======== SOURCE PASSAGE ========

Because replicability in the humanities³ is generally more complicated⁴ than in other sciences, it has been discussed that it might not even be desirable at all.⁵ However, the principles of publishing reproducible results are certainly important for digital humanists who produce knowledge using digital tools and algorithms. For example, the statistical analysis of a dataset should be reproducible and the ability to do so will probably also be an essential component of the emerging digital hermeneutics in history. Luckily, most digital methods make results easily reproducible as a significant part of the work exists in silico, as media, data or code. Those digital assets come coupled with methodologies that have been developed to easily reproduce the workflow that has been applied while doing research (content management systems, version control systems, digital asset repositories etc.).

To make the results of digital humanities projects reproducible, it is necessary to publish not only the results but also digital assets (data, software). Publishing those along with your research paper is still not considered a requirement in humanities journals but it is becoming more popular⁶ and has several benefits. By giving readers an insight into the methods used, it helps them to build directly on your work and it immensely increases your scientific visibility. Although opening up this way is sometimes accompanied with unease, it also helps others to be involved in constructive criticism of your work and thus enables building better foundations for further research.

Let us move on to the goal of the current post: how to publish your data and code alongside your research?

Let’s assume that you have a dataset in Excel format that is used as a data source or a Jupyter Notebook file including statistical analysis and generation of diagrams used in your article.

You would like to make this material available for others to explore, use and cite. A traditional way of sharing has been the use of private or institutional digital space (eg. data published on a web page) and your main article refers to its URL. Unfortunately there are no guarantees that the selected service will continue to exist and it is not citable as a scientific publication. Also, other researchers attempting to reproduce your results would like to access exactly the same dataset, or code, you used, but there are no guarantees this is the case on private servers. To solve those problems Zenodo, a domain agnostic, free, open-access research repository, was created within the OpenAIRE project, which is located at the CERN Data Centre and funded by the EU.

======== SUPPLIED MATERIAL ========

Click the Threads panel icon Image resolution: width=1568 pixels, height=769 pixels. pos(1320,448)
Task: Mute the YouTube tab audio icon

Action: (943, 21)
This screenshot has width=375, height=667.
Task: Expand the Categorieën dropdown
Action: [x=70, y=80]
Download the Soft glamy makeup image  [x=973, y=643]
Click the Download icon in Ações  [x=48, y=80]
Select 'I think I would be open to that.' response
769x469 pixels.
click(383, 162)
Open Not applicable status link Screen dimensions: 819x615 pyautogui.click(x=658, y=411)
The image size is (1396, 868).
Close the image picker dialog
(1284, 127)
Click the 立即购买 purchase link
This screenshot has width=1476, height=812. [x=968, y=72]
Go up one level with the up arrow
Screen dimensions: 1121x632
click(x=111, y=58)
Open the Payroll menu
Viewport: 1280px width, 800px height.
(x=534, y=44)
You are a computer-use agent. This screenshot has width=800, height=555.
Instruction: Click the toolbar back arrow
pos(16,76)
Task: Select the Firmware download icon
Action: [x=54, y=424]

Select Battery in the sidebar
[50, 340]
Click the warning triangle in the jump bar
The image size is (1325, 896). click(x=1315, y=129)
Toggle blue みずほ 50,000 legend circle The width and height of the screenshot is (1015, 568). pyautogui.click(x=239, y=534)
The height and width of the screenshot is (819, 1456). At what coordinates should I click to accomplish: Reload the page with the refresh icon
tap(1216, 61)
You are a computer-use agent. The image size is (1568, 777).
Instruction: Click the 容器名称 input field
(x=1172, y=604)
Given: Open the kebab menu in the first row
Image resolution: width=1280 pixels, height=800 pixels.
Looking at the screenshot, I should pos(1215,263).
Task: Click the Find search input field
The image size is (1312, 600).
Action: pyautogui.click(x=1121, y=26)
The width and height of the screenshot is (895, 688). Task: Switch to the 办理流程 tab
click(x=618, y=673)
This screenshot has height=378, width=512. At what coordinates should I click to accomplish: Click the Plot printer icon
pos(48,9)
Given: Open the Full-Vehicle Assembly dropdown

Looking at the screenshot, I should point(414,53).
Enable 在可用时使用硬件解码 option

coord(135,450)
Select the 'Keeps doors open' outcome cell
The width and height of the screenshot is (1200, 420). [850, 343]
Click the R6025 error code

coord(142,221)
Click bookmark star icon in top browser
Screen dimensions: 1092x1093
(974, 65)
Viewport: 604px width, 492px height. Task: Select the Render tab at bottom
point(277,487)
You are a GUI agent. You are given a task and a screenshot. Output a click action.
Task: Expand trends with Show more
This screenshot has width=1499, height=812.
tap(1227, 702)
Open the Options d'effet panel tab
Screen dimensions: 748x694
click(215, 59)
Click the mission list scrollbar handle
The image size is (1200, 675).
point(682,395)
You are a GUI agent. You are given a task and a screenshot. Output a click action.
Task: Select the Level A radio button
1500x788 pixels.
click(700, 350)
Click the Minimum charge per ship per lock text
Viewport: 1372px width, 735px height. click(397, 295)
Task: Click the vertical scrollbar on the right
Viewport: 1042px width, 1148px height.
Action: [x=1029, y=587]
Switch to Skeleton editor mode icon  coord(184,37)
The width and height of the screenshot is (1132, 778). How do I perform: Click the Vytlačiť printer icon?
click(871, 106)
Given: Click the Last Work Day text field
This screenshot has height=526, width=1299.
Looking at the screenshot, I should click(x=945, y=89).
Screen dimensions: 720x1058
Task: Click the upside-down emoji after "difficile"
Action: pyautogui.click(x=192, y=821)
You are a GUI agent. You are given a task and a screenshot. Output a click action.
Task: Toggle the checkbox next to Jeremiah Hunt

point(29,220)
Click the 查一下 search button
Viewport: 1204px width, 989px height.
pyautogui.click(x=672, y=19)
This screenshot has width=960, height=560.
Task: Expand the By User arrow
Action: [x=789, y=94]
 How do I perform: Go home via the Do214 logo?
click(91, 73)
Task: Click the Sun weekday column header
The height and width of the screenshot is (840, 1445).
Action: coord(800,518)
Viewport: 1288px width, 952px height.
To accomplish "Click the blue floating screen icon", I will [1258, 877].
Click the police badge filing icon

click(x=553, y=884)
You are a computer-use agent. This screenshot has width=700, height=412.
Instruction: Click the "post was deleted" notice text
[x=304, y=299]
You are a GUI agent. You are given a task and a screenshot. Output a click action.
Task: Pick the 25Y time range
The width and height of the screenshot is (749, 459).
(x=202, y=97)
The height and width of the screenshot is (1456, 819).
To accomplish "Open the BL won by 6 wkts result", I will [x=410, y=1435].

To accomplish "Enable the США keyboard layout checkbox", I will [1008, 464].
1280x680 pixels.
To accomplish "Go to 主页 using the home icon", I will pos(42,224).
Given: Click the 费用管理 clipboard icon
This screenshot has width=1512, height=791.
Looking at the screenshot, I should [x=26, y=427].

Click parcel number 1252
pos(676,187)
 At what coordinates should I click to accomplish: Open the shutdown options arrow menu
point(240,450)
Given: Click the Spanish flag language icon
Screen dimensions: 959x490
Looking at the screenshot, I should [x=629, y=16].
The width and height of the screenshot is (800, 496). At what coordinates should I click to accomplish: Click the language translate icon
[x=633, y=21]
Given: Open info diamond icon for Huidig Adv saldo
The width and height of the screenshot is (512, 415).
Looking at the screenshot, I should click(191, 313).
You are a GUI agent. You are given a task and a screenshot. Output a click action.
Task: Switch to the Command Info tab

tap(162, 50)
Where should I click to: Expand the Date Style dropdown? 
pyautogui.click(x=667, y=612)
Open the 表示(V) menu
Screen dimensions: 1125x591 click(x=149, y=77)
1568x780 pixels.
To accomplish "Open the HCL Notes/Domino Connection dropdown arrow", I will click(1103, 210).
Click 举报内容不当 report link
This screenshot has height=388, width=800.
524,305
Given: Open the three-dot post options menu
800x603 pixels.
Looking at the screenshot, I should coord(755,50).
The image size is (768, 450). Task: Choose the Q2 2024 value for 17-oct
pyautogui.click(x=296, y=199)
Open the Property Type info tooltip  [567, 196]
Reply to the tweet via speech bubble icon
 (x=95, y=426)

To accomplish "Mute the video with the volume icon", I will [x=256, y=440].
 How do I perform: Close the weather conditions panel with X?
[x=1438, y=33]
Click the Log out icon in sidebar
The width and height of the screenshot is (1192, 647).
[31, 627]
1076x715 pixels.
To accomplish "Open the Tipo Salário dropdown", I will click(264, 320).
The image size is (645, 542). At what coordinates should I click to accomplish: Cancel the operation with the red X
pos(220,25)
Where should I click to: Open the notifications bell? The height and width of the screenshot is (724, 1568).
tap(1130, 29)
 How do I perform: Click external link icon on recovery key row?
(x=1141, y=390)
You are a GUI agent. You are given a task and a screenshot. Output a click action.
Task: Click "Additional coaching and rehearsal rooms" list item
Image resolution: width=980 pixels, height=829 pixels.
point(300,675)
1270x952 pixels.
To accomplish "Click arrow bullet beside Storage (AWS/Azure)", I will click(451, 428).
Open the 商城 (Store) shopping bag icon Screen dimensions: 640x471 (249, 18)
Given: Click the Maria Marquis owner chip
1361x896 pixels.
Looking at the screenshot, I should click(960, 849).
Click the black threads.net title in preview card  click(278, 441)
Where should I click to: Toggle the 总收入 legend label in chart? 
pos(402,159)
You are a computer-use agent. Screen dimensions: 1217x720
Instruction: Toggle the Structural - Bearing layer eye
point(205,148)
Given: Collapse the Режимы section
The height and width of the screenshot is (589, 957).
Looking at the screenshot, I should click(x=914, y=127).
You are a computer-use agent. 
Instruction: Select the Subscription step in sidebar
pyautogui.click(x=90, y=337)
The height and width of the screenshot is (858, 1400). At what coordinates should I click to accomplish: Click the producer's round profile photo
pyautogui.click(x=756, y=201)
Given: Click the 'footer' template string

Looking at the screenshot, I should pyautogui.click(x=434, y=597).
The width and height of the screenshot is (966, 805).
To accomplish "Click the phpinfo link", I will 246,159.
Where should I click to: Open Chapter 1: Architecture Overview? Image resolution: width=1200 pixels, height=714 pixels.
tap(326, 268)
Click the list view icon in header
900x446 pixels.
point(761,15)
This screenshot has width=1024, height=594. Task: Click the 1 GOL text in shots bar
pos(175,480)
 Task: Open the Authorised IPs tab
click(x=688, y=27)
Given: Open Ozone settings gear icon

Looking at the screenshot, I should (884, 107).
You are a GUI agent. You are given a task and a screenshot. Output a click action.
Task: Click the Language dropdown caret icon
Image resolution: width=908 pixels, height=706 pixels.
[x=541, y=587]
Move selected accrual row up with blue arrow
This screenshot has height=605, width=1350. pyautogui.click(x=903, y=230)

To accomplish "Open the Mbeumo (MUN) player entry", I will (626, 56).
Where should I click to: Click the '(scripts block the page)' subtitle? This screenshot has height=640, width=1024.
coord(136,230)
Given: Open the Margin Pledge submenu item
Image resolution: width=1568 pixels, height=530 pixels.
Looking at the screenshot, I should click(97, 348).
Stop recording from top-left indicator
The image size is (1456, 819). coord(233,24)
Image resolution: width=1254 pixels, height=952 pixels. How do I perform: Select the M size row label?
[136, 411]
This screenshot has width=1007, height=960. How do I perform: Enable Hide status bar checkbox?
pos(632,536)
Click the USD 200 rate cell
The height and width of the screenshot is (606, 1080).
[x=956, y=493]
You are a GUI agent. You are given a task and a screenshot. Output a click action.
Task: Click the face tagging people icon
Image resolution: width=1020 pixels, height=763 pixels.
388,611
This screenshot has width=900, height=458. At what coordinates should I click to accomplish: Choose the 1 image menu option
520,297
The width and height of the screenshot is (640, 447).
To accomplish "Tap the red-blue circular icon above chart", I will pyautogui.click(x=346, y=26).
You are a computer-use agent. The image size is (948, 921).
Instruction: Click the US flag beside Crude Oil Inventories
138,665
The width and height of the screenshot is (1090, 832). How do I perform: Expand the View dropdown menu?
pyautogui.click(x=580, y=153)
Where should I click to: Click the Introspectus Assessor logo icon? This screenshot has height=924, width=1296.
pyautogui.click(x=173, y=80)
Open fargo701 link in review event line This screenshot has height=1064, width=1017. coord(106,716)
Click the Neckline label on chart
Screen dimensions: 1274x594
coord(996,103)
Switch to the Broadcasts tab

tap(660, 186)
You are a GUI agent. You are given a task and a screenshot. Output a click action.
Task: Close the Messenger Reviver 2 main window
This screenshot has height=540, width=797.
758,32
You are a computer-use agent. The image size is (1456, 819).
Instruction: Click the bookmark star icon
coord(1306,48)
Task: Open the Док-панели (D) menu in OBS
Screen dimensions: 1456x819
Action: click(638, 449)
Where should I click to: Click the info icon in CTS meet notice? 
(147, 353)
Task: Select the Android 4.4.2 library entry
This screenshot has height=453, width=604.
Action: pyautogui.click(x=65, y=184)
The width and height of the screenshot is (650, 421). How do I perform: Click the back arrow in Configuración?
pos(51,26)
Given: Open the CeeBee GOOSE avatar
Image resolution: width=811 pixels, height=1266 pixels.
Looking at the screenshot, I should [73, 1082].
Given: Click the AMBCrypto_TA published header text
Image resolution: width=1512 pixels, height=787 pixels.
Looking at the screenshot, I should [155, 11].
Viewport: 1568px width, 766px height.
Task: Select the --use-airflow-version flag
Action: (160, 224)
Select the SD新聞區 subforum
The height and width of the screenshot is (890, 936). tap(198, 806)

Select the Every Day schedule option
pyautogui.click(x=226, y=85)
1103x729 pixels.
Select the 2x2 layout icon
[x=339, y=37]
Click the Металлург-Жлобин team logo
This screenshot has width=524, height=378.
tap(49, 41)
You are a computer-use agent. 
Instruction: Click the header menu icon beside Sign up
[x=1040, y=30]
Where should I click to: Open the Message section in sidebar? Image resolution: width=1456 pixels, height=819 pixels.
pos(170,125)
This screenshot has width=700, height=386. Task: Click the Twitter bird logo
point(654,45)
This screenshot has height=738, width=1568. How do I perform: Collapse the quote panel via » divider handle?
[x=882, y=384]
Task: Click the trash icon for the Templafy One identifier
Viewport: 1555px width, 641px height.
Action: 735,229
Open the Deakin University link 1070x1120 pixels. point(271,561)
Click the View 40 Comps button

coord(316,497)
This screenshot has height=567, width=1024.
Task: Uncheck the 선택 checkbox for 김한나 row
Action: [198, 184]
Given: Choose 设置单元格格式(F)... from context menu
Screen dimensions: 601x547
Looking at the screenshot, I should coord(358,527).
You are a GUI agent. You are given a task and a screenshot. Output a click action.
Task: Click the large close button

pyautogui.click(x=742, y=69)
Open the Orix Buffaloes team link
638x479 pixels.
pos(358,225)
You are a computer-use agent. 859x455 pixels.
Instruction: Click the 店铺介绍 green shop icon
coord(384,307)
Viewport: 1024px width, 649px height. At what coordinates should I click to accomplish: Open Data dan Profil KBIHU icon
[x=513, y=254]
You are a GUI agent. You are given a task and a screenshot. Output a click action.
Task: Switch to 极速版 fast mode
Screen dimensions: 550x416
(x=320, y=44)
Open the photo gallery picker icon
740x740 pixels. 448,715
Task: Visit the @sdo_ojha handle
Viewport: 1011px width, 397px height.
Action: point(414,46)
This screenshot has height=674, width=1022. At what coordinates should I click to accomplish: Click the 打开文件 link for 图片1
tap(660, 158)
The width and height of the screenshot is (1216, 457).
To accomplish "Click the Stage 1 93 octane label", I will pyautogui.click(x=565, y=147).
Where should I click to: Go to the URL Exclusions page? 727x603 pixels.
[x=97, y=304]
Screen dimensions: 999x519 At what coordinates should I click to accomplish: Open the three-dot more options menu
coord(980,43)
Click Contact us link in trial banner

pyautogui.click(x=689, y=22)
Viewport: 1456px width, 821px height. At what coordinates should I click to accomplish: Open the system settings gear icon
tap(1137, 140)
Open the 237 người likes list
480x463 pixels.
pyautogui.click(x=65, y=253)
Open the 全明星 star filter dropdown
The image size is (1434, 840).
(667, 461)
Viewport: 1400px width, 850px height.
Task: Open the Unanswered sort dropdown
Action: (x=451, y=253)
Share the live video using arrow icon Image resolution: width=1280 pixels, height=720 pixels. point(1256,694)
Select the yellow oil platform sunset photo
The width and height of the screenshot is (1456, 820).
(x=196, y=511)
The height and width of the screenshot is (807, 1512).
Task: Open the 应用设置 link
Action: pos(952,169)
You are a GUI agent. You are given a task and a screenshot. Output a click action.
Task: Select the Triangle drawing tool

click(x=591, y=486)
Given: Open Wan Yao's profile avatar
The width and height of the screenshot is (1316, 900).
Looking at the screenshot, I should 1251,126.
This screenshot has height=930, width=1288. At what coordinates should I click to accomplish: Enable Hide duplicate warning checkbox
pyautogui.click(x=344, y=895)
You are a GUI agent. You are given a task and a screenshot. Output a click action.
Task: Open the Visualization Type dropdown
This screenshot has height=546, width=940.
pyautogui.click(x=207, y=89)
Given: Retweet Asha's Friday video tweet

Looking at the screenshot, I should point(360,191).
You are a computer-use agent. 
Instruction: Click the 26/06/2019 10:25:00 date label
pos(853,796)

========

**WORK TO COMPLETE**
• a. According to the passage on reproducible research, where is Zenodo located?
• b. Quote the listing from the line with "Given: Open Ozone settings gear icon" up to and including the line with "pos(632,536)".
The listing and the passage on reproducible research come from unrelated sources.

**SOLUTIONS TO EACH TASK**
• a. At the CERN Data Centre.

• b.
Given: Open Ozone settings gear icon

Looking at the screenshot, I should (884, 107).
You are a GUI agent. You are given a task and a screenshot. Output a click action.
Task: Click the Language dropdown caret icon
Image resolution: width=908 pixels, height=706 pixels.
[x=541, y=587]
Move selected accrual row up with blue arrow
This screenshot has height=605, width=1350. pyautogui.click(x=903, y=230)

To accomplish "Open the Mbeumo (MUN) player entry", I will (626, 56).
Where should I click to: Click the '(scripts block the page)' subtitle? This screenshot has height=640, width=1024.
coord(136,230)
Given: Open the Margin Pledge submenu item
Image resolution: width=1568 pixels, height=530 pixels.
Looking at the screenshot, I should click(97, 348).
Stop recording from top-left indicator
The image size is (1456, 819). coord(233,24)
Image resolution: width=1254 pixels, height=952 pixels. How do I perform: Select the M size row label?
[136, 411]
This screenshot has width=1007, height=960. How do I perform: Enable Hide status bar checkbox?
pos(632,536)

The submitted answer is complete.